Karl von Steinaecker rose to lieutenant colonel in the Prussian army and also became royal chamberlain . He inherited Rosenfelde and Nipperwiese and succeeded his father as District Administrator of the Greifenhagen district. From 1837 to 1845 he was elected by the knighthood of the district of Greifenhagen to the provincial parliament of the province of Pomerania (6th to 9th provincial parliament). He was also a member of the First United Diet of the Province of Pomerania in 1847 .

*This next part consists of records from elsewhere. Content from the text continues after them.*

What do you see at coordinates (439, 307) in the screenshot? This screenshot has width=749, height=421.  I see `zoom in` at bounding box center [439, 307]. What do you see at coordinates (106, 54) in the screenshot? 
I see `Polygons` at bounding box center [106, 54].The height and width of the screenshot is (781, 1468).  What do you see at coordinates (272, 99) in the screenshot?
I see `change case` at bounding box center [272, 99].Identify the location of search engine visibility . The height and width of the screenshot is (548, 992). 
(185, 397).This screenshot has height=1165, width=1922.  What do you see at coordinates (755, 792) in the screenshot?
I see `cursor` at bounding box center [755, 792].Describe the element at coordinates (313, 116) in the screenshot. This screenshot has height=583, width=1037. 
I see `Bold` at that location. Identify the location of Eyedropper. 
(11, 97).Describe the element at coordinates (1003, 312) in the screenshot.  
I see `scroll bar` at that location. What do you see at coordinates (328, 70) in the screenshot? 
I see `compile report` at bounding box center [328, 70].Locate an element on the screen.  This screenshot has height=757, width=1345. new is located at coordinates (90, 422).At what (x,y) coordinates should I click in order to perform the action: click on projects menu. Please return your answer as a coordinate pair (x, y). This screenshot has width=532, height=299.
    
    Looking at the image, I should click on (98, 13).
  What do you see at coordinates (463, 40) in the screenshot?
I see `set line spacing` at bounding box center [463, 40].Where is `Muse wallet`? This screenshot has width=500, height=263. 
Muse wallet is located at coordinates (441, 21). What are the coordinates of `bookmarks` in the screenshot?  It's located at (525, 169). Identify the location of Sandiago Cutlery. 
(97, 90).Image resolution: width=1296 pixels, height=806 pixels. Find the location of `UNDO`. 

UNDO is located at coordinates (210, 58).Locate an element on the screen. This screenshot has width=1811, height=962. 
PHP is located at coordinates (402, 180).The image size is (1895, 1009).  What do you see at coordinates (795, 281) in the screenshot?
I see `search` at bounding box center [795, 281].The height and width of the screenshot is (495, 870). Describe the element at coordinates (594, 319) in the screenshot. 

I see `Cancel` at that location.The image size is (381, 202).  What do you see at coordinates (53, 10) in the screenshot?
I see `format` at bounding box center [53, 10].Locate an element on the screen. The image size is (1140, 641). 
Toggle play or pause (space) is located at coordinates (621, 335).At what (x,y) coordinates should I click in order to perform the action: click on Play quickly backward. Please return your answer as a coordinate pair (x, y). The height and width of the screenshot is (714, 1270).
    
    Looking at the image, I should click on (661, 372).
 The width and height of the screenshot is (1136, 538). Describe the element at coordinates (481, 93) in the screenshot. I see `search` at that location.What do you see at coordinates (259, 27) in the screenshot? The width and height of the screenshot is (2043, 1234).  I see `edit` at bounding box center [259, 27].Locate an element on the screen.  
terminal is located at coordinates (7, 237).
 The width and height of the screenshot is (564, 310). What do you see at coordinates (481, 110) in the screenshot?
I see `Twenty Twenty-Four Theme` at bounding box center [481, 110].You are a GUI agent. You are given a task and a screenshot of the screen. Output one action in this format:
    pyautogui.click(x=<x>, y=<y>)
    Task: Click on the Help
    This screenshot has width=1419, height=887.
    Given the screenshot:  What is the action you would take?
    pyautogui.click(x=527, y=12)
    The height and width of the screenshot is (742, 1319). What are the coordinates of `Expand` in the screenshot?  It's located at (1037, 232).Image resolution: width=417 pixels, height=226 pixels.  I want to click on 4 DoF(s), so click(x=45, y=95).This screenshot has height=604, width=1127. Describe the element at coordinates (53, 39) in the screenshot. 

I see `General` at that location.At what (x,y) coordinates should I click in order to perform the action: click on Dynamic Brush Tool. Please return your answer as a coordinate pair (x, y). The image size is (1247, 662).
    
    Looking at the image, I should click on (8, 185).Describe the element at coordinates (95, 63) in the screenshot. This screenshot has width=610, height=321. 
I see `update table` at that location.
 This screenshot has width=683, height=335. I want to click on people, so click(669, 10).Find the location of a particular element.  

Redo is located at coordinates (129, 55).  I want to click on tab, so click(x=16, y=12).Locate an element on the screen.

From April 1808 he was married to Karolina von Schöning (1782-1852), who came from the Pomeranian noble family von Schöning . The son of the same name, Karl von Steinaecker (1809-1893), who became a member of the Prussian manor house, emerged from the marriage . The daughter Veronika (* June 18, 1816, † December 28, 1873) married the politician Alexander von Buch in 1844 .

See also

literature

  • Gothaisches Genealogisches Taschenbuch der Freiherrliche Häuser for the year 1919. Justus Perthes, Gotha 1918, p. 940 ( online ).
  • Gothaisches genealogical paperback of baronial houses, 1879, p.819

Footnotes

  1. ^ Theodor Wengler: The Pomeranian Provincial Association. Directory of the members of the provincial assembly. Publications of the Historical Commission for Pomerania, Series V, Volume 44.Böhlau Verlag, Cologne / Weimar / Vienna 2008, ISBN 978-3-412-20109-8 , p. 22 ff.